Opinion

The oil magician!

Hard Talk

October 21, 2019
The oil magician!

Hussein Shobokshi



WHEN the history of oil and its impact on the world's economy is reviewed, important milestones need to be considered. While oil was first discovered in China in 600 BC, the history of oil shaping economy began in North America, specifically in Canada, Ontario, in 1858.

But oil became a serious industry when oil was discovered in America, Pennsylvania in 1859, and that in commercial quantities.

The US and European giants began exploring prospecting opportunities, giving birth to BP, Royal Dutch Shell, Standard Oil, Texaco, Mobil and Exxon. Gradually, oil has become the most important economic commodity that harnesses political action around the world.

For a long time, the commodity was driven by the rules of market economies based on supply and demand. This situation continued until the Arab boycott and the ban on oil exports to the West because of its support for Israel in the 1973 war.

Then came the era of the 1980s, in which the role of investment banks emerged as the most influence in determining the market prices with the future pricing of oil in violent speculations that defeated the producing countries and OPEC.

Then came the phase of oil production by the North Sea countries and then the gradual rise of Russia's influence in the oil market as an influential and effective player, before the advent of the era of shale oil that too proved very influential.

During all this, we have seen significant political events such as Khomeini's revolution, the Iran-Iraq war, the occupation and freedom of Kuwait, the invasion of Iraq, the fall of Qaddafi, the war in Libya, the climate crisis and alternative energy and its increasing influence in various fields.

But there is a very important figure who does not receive enough reference even though the decision and the policy adopted is still one of the most important influences on the oil market today.

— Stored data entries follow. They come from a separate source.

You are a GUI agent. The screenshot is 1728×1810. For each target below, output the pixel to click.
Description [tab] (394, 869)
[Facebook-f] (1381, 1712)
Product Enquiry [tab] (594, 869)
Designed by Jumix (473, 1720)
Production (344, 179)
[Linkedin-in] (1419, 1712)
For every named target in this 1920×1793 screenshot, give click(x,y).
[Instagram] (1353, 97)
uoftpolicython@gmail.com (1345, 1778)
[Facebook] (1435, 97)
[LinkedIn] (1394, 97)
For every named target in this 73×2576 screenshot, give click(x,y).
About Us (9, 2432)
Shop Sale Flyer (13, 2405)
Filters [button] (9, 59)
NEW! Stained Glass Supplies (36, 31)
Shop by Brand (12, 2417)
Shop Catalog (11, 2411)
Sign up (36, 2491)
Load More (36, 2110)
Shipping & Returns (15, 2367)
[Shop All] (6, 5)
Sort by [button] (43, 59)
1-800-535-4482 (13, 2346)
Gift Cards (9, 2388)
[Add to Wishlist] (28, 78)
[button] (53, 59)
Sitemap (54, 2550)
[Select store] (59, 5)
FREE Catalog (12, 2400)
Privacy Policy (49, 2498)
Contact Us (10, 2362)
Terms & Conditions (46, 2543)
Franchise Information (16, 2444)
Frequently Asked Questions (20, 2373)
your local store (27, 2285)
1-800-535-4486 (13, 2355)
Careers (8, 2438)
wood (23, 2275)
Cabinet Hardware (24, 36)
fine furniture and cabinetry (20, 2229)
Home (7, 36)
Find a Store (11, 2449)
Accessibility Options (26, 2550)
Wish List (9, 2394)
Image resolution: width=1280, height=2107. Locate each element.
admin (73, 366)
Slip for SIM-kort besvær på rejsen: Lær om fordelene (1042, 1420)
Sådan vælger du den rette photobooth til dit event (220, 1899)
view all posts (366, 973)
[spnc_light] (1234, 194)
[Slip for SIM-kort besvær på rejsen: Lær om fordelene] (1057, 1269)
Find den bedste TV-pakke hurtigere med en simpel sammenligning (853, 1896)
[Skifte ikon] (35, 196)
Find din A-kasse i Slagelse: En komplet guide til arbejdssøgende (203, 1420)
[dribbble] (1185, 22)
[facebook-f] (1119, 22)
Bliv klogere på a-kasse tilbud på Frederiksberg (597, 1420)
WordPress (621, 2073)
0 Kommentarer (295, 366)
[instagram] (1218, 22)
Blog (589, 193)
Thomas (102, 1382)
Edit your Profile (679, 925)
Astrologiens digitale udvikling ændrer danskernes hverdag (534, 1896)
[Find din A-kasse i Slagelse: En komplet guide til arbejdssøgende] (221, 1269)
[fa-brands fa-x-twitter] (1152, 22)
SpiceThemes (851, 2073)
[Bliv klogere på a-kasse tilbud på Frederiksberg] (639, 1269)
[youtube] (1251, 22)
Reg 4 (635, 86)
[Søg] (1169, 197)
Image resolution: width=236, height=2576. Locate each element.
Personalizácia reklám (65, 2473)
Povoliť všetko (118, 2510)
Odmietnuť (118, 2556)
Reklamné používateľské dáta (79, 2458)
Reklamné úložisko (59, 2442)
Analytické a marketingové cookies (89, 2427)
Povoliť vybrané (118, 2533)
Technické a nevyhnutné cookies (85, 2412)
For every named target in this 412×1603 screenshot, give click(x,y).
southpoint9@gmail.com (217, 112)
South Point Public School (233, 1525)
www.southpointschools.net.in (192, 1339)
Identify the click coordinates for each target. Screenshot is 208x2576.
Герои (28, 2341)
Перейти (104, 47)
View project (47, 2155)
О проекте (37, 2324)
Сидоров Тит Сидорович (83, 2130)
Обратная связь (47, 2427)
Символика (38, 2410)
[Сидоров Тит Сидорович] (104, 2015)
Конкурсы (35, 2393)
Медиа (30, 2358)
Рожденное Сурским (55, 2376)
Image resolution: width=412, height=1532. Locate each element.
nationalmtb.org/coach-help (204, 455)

I mean here, former US Secretary of Energy Bill Richardson during the era of US President Bill Clinton, who introduced the policy of "using" the very abundant US stockpile as a political tool to pricing oil globally.

The market, at cheap prices, has a surplus, and therefore strategic stock has become an influential tool in the global oil market and is still operating today.

Richardson's policy has been described by some experts as "magic," which proved to be effective and this unconventional thinking changed the rules of the market until further notice.

There is an oil policy and there is politicization of oil and the difference between them is seen in the open market.